▶ **Task item**
All lines from the one with "Open the main branch selector dropdown" through the last line of the data below should be copied exactly; please add nothing.

▶ **Records**
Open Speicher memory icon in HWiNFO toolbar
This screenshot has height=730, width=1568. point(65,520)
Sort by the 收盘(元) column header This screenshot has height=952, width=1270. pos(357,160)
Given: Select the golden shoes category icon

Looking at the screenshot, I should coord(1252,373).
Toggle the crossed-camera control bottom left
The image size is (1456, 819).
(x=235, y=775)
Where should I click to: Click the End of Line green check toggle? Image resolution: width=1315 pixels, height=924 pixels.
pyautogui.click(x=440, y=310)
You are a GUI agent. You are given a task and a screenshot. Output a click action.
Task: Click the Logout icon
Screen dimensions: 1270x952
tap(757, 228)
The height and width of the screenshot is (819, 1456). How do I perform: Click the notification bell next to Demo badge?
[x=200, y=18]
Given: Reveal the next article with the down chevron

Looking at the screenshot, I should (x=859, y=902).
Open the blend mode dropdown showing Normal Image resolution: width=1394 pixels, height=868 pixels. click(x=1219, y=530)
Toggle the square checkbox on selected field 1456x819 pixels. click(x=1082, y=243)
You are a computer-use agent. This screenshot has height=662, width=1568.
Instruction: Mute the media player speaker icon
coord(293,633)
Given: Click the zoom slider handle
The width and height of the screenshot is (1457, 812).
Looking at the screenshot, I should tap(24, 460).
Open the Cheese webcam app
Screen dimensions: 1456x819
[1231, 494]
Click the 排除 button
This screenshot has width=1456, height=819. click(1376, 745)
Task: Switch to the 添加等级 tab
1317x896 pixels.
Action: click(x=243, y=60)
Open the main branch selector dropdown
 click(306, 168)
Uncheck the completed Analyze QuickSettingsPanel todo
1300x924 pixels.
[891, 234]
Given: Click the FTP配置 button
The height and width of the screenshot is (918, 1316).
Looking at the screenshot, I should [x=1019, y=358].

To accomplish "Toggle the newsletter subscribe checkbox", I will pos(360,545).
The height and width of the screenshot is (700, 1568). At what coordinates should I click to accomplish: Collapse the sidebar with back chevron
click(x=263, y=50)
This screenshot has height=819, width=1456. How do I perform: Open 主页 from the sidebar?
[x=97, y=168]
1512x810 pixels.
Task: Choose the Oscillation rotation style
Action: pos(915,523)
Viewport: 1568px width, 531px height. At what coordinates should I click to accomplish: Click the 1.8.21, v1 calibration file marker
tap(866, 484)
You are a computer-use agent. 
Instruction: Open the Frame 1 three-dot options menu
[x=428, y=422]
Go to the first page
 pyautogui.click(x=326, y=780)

▶ **Result for this task**
Open the main branch selector dropdown
 click(306, 168)
Uncheck the completed Analyze QuickSettingsPanel todo
1300x924 pixels.
[891, 234]
Given: Click the FTP配置 button
The height and width of the screenshot is (918, 1316).
Looking at the screenshot, I should [x=1019, y=358].

To accomplish "Toggle the newsletter subscribe checkbox", I will pos(360,545).
The height and width of the screenshot is (700, 1568). At what coordinates should I click to accomplish: Collapse the sidebar with back chevron
click(x=263, y=50)
This screenshot has height=819, width=1456. How do I perform: Open 主页 from the sidebar?
[x=97, y=168]
1512x810 pixels.
Task: Choose the Oscillation rotation style
Action: pos(915,523)
Viewport: 1568px width, 531px height. At what coordinates should I click to accomplish: Click the 1.8.21, v1 calibration file marker
tap(866, 484)
You are a computer-use agent. 
Instruction: Open the Frame 1 three-dot options menu
[x=428, y=422]
Go to the first page
 pyautogui.click(x=326, y=780)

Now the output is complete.